• Set problem: Show every line of the records below that contains the word "column", reproducing each such line in full. Case counts.
-- -- --
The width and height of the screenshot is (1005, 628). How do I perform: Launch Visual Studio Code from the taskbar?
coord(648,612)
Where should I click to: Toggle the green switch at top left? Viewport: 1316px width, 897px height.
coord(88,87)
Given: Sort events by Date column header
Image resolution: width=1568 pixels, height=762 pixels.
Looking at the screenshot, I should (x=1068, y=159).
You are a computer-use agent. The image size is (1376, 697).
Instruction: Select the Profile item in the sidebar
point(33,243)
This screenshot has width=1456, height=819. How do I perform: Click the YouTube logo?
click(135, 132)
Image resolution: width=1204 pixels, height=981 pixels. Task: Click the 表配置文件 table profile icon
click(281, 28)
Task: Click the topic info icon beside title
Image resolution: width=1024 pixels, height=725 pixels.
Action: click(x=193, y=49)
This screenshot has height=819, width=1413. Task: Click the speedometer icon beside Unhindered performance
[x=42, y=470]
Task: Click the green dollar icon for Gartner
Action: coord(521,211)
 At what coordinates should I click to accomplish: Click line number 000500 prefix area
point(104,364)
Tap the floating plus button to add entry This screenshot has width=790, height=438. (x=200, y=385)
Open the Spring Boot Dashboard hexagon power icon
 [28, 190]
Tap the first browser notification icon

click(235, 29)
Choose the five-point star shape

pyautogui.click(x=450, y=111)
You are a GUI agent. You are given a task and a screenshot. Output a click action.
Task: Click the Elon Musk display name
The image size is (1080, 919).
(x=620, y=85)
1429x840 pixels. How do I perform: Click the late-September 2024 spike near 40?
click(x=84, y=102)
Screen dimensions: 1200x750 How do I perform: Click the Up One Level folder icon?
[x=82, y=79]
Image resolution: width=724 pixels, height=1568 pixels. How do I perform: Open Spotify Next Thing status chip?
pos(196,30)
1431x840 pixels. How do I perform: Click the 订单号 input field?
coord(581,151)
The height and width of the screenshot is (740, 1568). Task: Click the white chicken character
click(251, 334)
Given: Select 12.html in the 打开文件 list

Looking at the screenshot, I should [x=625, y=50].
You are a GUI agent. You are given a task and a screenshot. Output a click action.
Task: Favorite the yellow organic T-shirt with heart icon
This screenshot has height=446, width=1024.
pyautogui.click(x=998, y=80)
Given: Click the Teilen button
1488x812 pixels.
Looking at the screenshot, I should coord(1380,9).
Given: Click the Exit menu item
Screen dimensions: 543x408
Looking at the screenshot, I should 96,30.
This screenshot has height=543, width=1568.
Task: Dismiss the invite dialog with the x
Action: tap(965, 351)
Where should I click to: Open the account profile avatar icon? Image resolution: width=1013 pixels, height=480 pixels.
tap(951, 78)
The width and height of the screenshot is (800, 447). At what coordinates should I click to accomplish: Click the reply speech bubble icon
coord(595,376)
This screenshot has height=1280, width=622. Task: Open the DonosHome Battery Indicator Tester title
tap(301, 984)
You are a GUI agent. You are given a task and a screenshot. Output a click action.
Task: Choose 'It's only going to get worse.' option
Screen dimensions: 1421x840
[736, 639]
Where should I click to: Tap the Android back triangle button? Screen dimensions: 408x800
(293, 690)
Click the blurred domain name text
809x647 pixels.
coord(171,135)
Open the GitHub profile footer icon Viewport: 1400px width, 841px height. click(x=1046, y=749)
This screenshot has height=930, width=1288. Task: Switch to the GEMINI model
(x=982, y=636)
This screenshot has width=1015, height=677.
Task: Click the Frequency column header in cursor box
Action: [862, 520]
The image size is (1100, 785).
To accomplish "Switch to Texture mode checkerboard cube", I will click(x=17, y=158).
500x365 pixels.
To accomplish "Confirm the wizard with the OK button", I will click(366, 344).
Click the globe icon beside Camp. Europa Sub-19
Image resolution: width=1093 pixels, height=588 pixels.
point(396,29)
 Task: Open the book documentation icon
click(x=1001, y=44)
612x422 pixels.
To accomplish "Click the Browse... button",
-- -- --
• Right answer:
Given: Sort events by Date column header
Task: Click the Frequency column header in cursor box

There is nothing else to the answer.